After having this book and it's gorgeous cover haunt my shelf and memory for years, I finally picked it up and read it all the way through. I won't lie: it was hard going for a while. Its beautiful and haunting but its also very difficult to understand without giving it your undivided attention. It forces you to spellbind yourself, because otherwise you can not appreciate it. There is much of it that is straightforward, but then the rest of it is layered in lyrical and abstract magic so that I often found myself wondering if I knew what I was reading/understanding, just like its hapless hero, Cyan Dag. I felt both helpless and awed at the language and even the power of the story. By the end of it, I felt like him, wanting to cry for no reason, so glad it was all over, but afraid of its ending.
I think the first time I tried to read this I was too young; the abstractions were too vague for me to harness, and there is a bitterness and maturity to this story that would be lost on youth. Not to say that a child can't read it, but I really think this story would have more power over people who have left magic behind.

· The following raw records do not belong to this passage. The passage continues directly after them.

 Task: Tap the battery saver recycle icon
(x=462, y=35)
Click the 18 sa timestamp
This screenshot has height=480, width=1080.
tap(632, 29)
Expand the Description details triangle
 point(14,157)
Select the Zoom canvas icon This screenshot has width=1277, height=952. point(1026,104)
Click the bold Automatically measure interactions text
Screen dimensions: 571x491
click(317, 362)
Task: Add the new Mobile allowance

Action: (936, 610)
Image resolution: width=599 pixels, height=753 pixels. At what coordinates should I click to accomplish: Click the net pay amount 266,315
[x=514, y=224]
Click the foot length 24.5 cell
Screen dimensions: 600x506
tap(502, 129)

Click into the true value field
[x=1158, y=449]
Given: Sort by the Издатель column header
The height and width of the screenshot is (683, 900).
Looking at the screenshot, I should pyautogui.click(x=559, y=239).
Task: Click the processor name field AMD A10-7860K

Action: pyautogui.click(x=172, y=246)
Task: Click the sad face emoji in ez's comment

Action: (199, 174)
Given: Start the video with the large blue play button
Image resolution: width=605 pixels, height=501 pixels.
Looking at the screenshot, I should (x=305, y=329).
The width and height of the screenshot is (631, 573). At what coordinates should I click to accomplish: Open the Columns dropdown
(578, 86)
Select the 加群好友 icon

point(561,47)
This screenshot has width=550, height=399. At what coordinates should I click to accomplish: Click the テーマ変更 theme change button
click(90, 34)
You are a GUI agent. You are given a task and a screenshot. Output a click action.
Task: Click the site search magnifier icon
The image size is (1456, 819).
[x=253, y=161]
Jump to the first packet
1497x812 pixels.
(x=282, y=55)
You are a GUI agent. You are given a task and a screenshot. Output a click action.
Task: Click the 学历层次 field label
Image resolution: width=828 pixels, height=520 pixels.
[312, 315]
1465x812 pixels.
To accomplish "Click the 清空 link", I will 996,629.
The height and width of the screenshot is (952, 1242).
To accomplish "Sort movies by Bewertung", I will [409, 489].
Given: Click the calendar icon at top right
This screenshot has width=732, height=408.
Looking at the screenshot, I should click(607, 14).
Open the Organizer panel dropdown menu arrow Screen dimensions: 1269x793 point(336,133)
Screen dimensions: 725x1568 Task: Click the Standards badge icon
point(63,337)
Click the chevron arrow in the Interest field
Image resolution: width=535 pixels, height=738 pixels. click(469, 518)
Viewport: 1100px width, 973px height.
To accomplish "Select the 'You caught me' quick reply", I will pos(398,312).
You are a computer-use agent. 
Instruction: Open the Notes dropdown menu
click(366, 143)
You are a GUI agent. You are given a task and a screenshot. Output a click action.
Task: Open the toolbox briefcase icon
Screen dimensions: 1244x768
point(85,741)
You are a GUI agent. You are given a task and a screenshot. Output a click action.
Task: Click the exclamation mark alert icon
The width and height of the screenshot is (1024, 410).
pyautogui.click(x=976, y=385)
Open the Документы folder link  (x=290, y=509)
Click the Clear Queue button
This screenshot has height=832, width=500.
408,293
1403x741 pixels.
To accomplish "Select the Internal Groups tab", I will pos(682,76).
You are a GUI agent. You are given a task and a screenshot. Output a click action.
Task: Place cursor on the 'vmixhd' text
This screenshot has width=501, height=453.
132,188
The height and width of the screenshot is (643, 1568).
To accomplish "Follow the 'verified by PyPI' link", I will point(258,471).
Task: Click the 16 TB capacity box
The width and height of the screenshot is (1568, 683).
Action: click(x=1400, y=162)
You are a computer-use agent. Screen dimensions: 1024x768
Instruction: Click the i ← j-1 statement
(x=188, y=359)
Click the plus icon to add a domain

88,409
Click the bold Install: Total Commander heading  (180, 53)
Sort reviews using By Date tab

In the end, that is what the story is about, returning magic to those who have forgotten it, relearning that there is a power in the world that is so much bigger than ourselves and that we may never fully comprehend. When you're a child you understand in your innocence that you are ignorant and its only when you grow older that you forget that awe and wonder and you believe that you know everything, that the world is as limited as your experience of it.
The Tower of Stony Wood reminds you different.